The climate connection

NACSE transformed in 2007 when they joined forces with a group of climate data specialists at Oregon State known as the PRISM Climate group, led by Chris Daly, now the chief scientist at NACSE. PRISM scientists had been gathering, mapping, and doing quality control on all the climate data in the U.S. for two decades.

What NACSE offered in the merger was an opportunity to make the data more usable by non-scientists who are making policy decisions based on climate. The result of the collaboration is that NACSE hosts the most comprehensive and broadly used climate dataset in the U.S. Users include researchers, federal and state government agencies, groups like the Weather Channel and The Nature Conservancy, and private citizens.

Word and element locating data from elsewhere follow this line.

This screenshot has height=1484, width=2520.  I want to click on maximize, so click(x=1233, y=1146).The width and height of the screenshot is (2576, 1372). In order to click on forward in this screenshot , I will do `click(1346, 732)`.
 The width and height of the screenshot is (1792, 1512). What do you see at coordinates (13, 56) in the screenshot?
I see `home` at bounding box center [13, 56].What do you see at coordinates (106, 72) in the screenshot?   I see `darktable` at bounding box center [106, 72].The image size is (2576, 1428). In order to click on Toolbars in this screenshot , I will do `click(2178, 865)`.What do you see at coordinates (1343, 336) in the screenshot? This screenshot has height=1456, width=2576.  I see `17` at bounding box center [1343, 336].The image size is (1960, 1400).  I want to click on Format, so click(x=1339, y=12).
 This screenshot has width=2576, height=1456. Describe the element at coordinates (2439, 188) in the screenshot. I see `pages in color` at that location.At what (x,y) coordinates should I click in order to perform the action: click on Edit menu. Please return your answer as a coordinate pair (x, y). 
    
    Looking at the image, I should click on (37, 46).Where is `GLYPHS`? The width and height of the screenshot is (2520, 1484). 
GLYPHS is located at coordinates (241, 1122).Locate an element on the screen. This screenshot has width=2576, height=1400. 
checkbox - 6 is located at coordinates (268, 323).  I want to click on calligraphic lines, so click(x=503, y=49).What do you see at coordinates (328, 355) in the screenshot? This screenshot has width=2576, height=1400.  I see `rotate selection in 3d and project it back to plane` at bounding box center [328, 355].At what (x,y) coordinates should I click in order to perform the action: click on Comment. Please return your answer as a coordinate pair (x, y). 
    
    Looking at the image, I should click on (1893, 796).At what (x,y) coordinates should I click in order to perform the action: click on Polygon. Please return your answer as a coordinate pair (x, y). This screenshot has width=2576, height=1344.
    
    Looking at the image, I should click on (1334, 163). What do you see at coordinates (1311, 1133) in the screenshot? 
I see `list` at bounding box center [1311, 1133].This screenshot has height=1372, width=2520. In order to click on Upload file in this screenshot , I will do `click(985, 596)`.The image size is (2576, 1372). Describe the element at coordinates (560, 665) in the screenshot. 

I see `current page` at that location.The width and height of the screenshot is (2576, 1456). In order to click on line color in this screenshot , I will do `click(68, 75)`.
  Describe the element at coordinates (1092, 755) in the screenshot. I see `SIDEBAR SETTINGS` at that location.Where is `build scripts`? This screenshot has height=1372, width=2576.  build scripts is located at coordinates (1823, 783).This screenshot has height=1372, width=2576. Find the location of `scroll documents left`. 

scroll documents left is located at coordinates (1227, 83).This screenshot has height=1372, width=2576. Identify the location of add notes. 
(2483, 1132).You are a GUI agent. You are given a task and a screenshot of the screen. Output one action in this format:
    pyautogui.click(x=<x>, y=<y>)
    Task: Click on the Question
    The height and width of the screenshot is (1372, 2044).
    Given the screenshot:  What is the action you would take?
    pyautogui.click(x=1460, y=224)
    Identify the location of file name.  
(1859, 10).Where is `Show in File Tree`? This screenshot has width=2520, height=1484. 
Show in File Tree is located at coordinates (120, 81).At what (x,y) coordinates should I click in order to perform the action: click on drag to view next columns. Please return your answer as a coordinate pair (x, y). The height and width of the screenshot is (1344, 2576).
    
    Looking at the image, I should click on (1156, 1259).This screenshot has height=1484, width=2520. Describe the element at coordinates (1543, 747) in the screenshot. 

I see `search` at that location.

The data sources include over 35,000 reporting stations across the U.S. and historical information dating back to 1895. The merger provided resources to the climate group that allowed them to add historical data no other group had previously utilized, including radar data from the National Weather Service and a million and half additional weather observations hand-written on paper forms from the 19th and 20thcenturies.

Climate data for the people

Although NACSE works mostly in the background, one visible project that gardeners across the nation use is the plant hardiness map distributed by the USDA. The web version has attracted over 14 million visitors since it was first posted 4 years ago, which is more than 10,000 hits per day.

“They came to us to create an updated map because the climate is changing, and nurseries and growers depend on that information to know what plant varieties will work best in the different zones,” Pancake says.

Another visible example of their work is the PRISM web portal which is updated daily. Users can view and download climate data such as precipitation, temperature and dew point summarized for 30-year, monthly, and daily intervals, or a historical profile of weather for a specific location and time period.

Since users don’t register to access the public portal, NACSE does not specifically track who looks for what data on the portal, but they do keep an eye on downloads.

“People are downloading 7 to 8 million data sets every month, and there aren’t that many climatologists out there, so there are many other people who are interested in the data,” Pancake says.

Since users don’t register to access the public portal, NACSE does not track who is downloading data. However, there are some groups that use dedicated network access such as CoCoRaHS, a network of over 20,000 volunteers who measure and report daily precipitation all over the country.

Behind the scenes

Most of NACSE’s projects are not visible to the public because they are designed for a specific purpose and a particular group, such as natural resource managers who use the systems to monitor air pollution or understand the impact of wind turbines on wildlife populations. One of NACSE’s largest projects, with 4,500 users, is for the USDA’s Risk Management Agency, which provides crop insurance to American farmers.

“I think it’s the most interesting project because it blends together three disciplines — climatology, usability engineering and geographic information science,” Pancake says.

The system can retrieve climate data for an area as small as an 800-meter square — the size of a single field. The Risk Management Agency uses NACSE data to validate insurance claims. With billions of dollars funded by taxpayers at stake, the task was critical.

“The challenge was to take real science and cast it into something that is intelligible to non-scientists but will hold up in a Federal court of law,” Pancake says.

Screenshot of RMA data outputScreenshot of the data output for the system used by the USDA’s Risk Management Agency.

Their system met the challenge, receiving rave reviews by the users and surviving the test of the courts. Insurance adjusters can quickly and easily assess whether rainfall and temperature was unusually high or low for a particular area through the user interface, and the system can also generate a text report that can be printed and used as evidence in court.

“This is not just filling in numbers in tables, this is generating English-language text that reads like a human wrote it,” Pancake says. “It was so interesting! For me, the fun is in creating something that really works for practical daily use.”